Ludwig Pesch

Ludwig Pesch is best known as musicologist and educator. Trained as flautist in the “Carnatic” music tradition of South India, he loves playing in personalized settings, in a manner critically acclaimed as “an eloquent demonstration of the universal fact that music transcends cultural and linguistic barriers” (Indian Express); “captivating and chaste rendition …  a golden link with the West.” (Another Garland: A Biographical Dictionary of Carnatic Composers and Musicians; Chennai, 1993). “Pesch created melodies that reached one’s heart” (Eindhovens Dagblad, The Netherlands). – More reviews >>

Interested in “other” ways of teaching and sharing music, he studied South Indian music at Kalakshetra (Diploma and Post-Diploma courses) after serving as church organist and studying music and musicology in Freiburg (Germany). He specialized in bamboo flute under the guidance of his Indian teacher Ramachandra Shastry (1906-92), an adherent to the personalized gurukula system of teaching with whom he performed on many occasions.
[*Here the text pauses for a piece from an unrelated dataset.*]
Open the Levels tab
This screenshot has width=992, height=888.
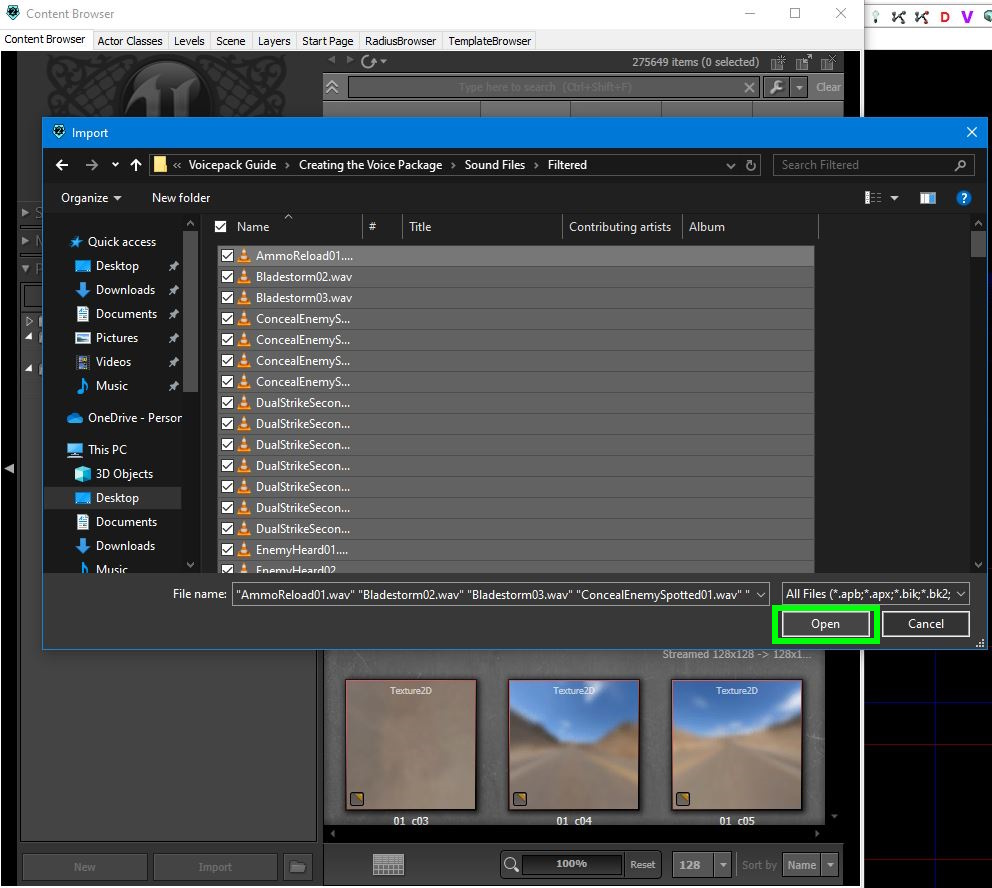click(x=189, y=41)
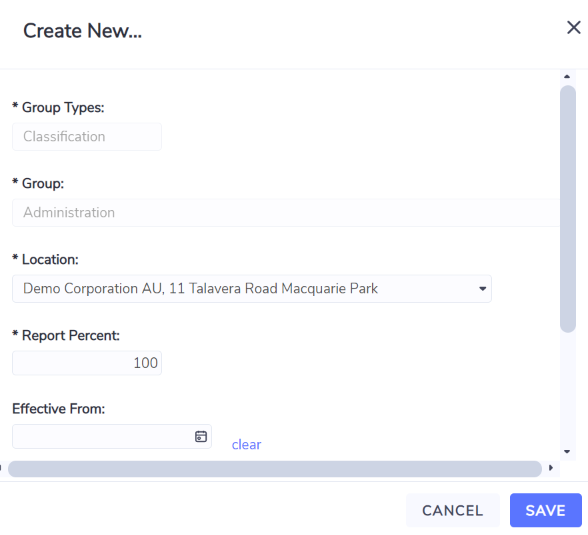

He was commissioned to write the The Oxford Illustrated Companion to South Indian Classical Music: “The realisation of the sheer beauty of unadulterated sound will open many more doors also for Carnatic music. … Not surprising the Amsterdam-based Pesch is a known musicologist today, with a number of publications to his credit. Perhaps that is why Oxford University Press thought it fit to ask him, rather than an Indian scholar, to pen ‘The Oxford Illustrated Companion to South Indian Classical Music’. … Pesch is certainly a teacher at heart. But his teaching is not only for the specialised or the academics.” – Anjana Rajan in Harmony! (The Hindu “Friday Review”, 13 November 2009)

“The most thorough study of Carnatic music is by Ludwig Pesch.” – Historian of religions and musicologist Guy L. Beck in Hinduism and Music (2014, Oxford Handbooks Online)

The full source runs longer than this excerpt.